[Records from a data collection]
%%

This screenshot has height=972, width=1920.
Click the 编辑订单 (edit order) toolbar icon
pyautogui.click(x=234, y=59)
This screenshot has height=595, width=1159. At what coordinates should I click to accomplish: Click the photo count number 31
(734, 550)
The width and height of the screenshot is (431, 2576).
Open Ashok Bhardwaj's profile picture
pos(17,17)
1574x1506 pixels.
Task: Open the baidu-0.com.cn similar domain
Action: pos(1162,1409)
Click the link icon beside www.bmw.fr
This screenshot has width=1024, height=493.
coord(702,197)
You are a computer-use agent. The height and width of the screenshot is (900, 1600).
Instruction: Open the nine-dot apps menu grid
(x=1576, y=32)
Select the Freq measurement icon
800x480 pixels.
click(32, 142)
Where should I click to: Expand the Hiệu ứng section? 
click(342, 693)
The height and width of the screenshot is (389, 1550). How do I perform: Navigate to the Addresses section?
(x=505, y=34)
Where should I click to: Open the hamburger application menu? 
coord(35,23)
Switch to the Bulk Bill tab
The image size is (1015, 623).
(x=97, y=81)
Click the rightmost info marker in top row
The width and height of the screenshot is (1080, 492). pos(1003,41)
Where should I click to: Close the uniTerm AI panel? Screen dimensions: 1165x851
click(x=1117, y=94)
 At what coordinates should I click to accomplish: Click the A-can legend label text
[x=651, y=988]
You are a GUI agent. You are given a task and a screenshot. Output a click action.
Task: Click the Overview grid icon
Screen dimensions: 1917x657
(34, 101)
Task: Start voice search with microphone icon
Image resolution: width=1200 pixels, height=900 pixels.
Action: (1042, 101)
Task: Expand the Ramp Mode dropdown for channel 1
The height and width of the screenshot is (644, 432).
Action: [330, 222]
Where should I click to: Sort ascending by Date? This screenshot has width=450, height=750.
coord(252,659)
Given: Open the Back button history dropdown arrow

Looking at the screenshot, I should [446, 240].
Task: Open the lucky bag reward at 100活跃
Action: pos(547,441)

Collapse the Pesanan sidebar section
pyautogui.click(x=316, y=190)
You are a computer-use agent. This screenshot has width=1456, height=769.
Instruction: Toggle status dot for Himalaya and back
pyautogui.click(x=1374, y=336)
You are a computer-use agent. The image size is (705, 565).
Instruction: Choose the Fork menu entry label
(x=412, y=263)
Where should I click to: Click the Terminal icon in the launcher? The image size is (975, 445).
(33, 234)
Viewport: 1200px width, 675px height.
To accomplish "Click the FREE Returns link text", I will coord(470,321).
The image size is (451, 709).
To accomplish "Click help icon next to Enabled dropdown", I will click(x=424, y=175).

%%

Brief: With the entries above as the source, set down exactly the lines from the one holding "Instruction: Choose the Fork menu entry label" through the last line, both ends included.

Output below:
Instruction: Choose the Fork menu entry label
(x=412, y=263)
Where should I click to: Click the Terminal icon in the launcher? The image size is (975, 445).
(33, 234)
Viewport: 1200px width, 675px height.
To accomplish "Click the FREE Returns link text", I will coord(470,321).
The image size is (451, 709).
To accomplish "Click help icon next to Enabled dropdown", I will click(x=424, y=175).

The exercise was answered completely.